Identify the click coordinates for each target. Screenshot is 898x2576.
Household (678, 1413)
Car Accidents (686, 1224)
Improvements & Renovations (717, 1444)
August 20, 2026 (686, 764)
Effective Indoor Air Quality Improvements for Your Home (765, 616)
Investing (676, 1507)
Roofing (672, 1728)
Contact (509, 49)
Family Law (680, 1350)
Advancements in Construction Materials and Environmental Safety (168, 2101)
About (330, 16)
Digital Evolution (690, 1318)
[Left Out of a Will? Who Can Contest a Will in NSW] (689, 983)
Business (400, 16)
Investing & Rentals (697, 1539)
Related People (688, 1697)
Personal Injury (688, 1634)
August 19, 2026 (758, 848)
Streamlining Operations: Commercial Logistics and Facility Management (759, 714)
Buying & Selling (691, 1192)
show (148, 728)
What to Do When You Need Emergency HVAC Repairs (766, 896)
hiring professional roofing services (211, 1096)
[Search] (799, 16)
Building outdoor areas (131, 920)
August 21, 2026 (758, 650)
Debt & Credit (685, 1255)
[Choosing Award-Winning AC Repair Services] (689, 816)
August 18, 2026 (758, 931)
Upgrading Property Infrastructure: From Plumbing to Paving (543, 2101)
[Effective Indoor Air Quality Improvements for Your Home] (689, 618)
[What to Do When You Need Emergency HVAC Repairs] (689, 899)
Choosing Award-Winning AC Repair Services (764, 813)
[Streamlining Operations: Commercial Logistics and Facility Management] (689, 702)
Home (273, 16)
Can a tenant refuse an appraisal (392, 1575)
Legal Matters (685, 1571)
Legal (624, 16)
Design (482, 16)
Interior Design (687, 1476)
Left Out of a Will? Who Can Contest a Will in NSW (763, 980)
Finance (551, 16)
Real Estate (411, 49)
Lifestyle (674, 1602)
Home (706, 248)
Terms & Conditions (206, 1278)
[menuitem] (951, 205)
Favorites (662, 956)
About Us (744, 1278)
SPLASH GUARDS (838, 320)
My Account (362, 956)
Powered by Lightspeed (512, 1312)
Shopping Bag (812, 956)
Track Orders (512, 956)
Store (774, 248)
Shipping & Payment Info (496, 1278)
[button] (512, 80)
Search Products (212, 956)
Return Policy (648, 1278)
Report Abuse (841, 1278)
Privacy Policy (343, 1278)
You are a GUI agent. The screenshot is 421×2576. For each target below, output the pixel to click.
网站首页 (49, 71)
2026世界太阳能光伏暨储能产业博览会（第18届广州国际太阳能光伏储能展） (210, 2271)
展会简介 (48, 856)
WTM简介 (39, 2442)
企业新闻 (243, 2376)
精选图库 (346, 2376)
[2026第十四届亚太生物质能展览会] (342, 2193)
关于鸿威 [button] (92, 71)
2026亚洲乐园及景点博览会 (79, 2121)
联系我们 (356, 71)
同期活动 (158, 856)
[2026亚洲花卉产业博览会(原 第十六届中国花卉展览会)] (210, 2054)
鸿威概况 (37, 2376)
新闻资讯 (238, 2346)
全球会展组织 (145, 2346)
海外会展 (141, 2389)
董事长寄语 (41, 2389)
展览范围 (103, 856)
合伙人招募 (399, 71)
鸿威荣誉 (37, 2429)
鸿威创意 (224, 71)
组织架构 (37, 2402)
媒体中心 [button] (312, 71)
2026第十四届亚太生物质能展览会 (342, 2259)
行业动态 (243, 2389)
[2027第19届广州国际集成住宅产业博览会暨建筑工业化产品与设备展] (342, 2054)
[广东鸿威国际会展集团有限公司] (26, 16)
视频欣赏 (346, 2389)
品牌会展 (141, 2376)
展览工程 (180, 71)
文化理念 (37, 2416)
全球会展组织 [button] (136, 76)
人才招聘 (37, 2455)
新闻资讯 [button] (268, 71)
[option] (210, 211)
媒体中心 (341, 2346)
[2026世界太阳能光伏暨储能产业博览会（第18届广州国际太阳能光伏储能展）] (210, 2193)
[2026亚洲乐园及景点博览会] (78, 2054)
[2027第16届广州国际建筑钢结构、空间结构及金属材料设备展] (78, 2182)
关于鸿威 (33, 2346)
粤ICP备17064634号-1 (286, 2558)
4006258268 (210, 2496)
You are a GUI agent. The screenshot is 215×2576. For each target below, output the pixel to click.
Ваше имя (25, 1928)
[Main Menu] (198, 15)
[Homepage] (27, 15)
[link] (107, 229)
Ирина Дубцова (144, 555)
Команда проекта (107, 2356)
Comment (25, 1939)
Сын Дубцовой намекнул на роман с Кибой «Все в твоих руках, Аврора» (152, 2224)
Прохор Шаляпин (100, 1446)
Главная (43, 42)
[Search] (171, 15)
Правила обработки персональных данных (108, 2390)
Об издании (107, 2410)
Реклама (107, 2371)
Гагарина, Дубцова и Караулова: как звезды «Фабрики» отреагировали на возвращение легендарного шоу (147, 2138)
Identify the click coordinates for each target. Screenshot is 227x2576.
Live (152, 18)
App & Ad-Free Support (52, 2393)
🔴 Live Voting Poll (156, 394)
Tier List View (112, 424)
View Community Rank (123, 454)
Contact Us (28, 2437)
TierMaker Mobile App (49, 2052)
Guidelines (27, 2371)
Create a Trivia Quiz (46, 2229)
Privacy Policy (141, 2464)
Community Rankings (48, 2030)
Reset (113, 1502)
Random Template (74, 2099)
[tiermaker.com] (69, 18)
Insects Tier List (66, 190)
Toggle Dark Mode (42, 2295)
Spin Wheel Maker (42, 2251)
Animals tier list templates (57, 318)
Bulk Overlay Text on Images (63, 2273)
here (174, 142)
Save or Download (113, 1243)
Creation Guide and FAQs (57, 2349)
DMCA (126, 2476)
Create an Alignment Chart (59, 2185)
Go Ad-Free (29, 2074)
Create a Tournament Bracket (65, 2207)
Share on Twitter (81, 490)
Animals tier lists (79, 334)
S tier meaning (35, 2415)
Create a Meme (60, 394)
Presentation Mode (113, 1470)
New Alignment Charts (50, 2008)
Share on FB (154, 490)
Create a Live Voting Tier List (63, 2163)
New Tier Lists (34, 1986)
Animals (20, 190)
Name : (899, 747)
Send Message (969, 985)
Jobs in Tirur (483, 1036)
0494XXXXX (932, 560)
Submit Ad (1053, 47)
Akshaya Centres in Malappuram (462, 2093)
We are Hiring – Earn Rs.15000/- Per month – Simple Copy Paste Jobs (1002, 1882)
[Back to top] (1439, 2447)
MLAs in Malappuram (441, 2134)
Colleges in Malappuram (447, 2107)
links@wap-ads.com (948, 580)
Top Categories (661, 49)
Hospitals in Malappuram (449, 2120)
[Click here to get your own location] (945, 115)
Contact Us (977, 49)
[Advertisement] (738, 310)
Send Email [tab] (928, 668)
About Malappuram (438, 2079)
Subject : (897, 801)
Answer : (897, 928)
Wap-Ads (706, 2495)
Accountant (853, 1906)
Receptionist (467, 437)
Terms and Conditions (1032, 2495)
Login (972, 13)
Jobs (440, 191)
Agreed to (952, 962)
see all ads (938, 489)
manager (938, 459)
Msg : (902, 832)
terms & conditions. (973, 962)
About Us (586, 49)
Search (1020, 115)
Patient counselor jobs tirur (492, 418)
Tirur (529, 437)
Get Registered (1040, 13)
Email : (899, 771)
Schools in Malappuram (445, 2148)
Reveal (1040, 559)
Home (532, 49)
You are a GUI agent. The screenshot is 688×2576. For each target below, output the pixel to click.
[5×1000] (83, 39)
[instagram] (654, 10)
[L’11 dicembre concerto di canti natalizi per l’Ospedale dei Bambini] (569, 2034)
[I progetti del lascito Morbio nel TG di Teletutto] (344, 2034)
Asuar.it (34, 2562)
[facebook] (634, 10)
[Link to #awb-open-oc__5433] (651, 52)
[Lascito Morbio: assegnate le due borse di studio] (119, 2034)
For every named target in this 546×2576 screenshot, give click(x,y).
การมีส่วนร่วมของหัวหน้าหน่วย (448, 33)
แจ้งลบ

* Prompt: Copy out each line of the data above, exactly, if it lies between the line holding "hiring professional roofing" and the line holding "Design (482, 16)", inclusive; copy no other line.

* Task result:
hiring professional roofing services (211, 1096)
[Search] (799, 16)
Building outdoor areas (131, 920)
August 21, 2026 (758, 650)
Debt & Credit (685, 1255)
[Choosing Award-Winning AC Repair Services] (689, 816)
August 18, 2026 (758, 931)
Upgrading Property Infrastructure: From Plumbing to Paving (543, 2101)
[Effective Indoor Air Quality Improvements for Your Home] (689, 618)
[What to Do When You Need Emergency HVAC Repairs] (689, 899)
Choosing Award-Winning AC Repair Services (764, 813)
[Streamlining Operations: Commercial Logistics and Facility Management] (689, 702)
Home (273, 16)
Can a tenant refuse an appraisal (392, 1575)
Legal Matters (685, 1571)
Legal (624, 16)
Design (482, 16)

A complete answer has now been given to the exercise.